Arrêt sur images avec 6 chorégraphes qui fouleront les planches de cette 14e Biennale

Alain Platel fait partie de ces artistes en mouvement perpétuel, toujours à l’affût de nouvelles expérimentations pour nourrir son art. Avec Gardenia, il s’acoquine avec Frank Van Laecke, discret et génial metteur en scène belge d’opéra, de music-hall et de théâtre, et Vanessa Van Durme, grande actrice flamande découverte avec Regarde maman, je danse, pour mettre en scène 9 interprètes inattendus, parmi lesquels 7 anciens travestis, tous âgés de 55 à plus de 65 ans et qui ne sont ni danseurs ni comédiens, et un jeune danseur russe. Sorte de récit-témoignage, le spectacle se construit par touches successives pour nous entraîner dans le quotidien de ces personnages hauts en couleur et en émotion. Mêlant danse, théâtre et musique (la bande-son est assez extra entre Jay-Z, Ravel, Dietrich et Aznavour), il explore les thèmes sous-jacents de la vieillesse et du temps qui passe, des illusions et désillusions de la vie, et entame une réflexion sur l’identité (et donc la notion de différence). Un spectacle plein d’humanité et d’émotion, affirment tous ceux qui l’ont vu en Avignon. Où finalement l’important n’est pas de savoir où est la performance, ni si ce qu’on voit est du théâtre ou de la danse, mais bien ce qu’on ressent et ce qu’il en reste.
Le Toboggan, du 29 septembre au 2 octobre.

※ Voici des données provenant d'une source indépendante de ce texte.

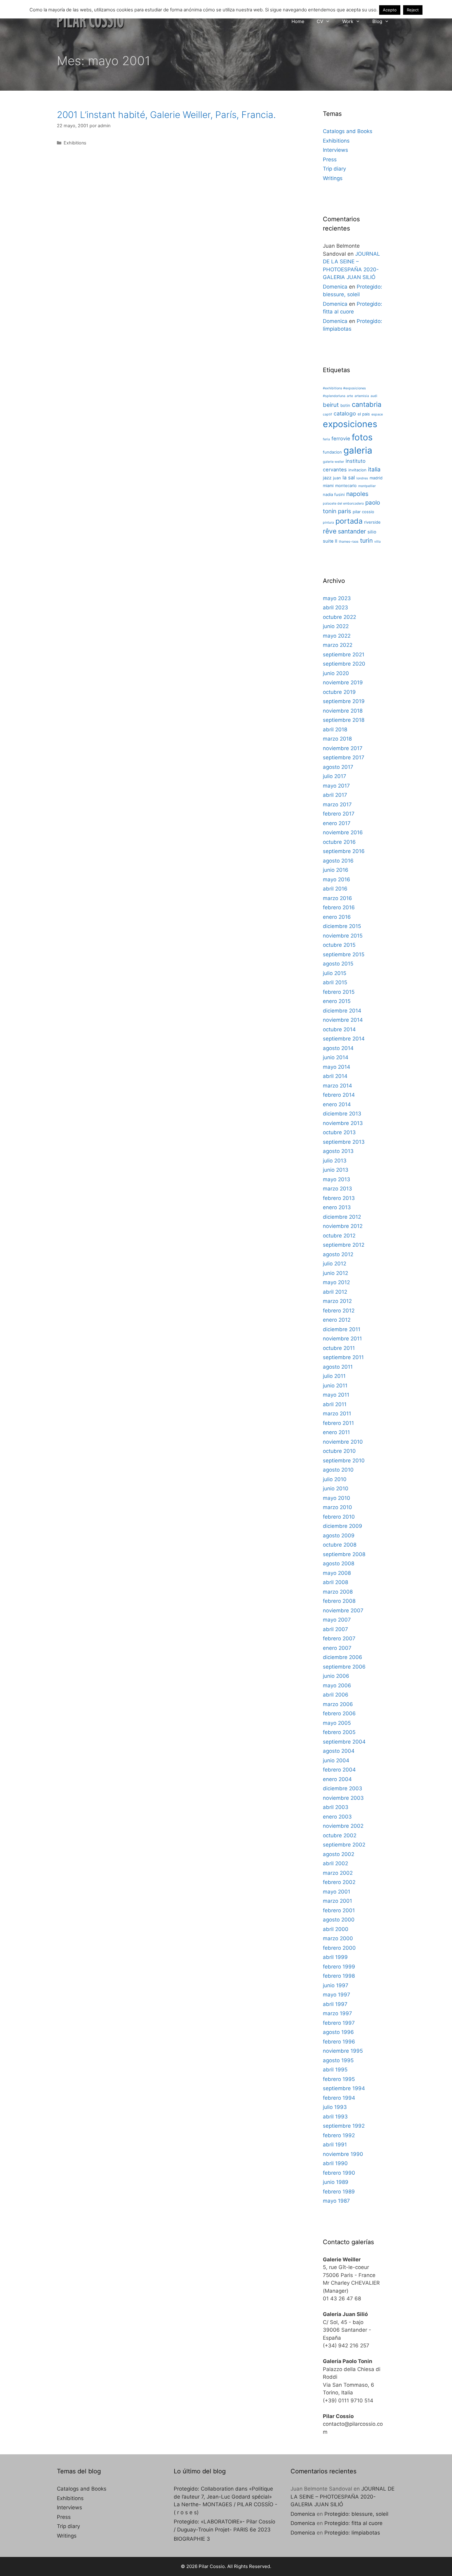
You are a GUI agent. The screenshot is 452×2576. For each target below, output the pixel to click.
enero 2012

Andrés Marín est, à l’instar d’Israel Galvan, l’un des artistes flamencos les plus inventifs de sa génération. Cet autodidacte, né à Séville d’une mère chanteuse et d’un père danseur de flamenco, ose s’aventurer sur des chemins de traverse, partant du principe qu’il faut puiser dans le flamenco traditionnel tout en développant un style très personnel et une esthétique contemporaine. Zapateado léger ou cavalcade crépitante tel le galop d’un cheval, inattendu travail de bras et de mains (en tout cas chez un homme), tension du ventre qui commande le mouvement, formes épurées et lignes de corps mouvantes sont autant de pistes pour découvrir le travail de cet artiste entier, qui ne craint jamais de se mettre à nu et cherche à provoquer les sens et l’émotion. “Je danse comme je le ressens.” Avec Vanguardia jonda, il nous plonge dans le Séville de la fin XIXe et du début XXe lorsque les cafés cantantes – lieux de rassemblement propices à la danse – permirent au flamenco de devenir cet art populaire et universel. Seul sur scène avec 4 musiciens, il réinvente des gestes immémoriaux pour donner vie à une danse flamenca très graphique qui fouille dans les entrailles du flamenco aussi bien que dans les siennes. Magistral.
Les Célestins, du 28 au 30 septembre La Rampe (Échirolles), 1er octobre / Théâtre de Vienne, 2 octobre.

Son nom ne vous dit pas grand-chose ? Il est pourtant la star absolue du moment, plébiscité dans le monde entier. C’est avec Political Mother qu’il revient à Lyon après un passage très remarqué la saison dernière. Hofesh Shechter, jeune chorégraphe israélien installé dorénavant à Londres, est un ovni qui sait presque tout faire. Cet ancien batteur aime aussi avoir de la musique live – qu’il compose lui-même, d’ailleurs – sur scène (8 à 10 musiciens), car si la musique n’est pas une fin en soi, elle sert de références. Elle incite aux conflits, elle accentue les tensions. Il y a ensuite sa danse extrêmement physique et tout en puissance, parfois à la limite de l’extase, avec ces mouvements de groupe, cette gestuelle un peu particulière mariant fluidité et saccadé et cette virtuosité des corps.
Auditorium de Lyon, du 10 au 12 septembre.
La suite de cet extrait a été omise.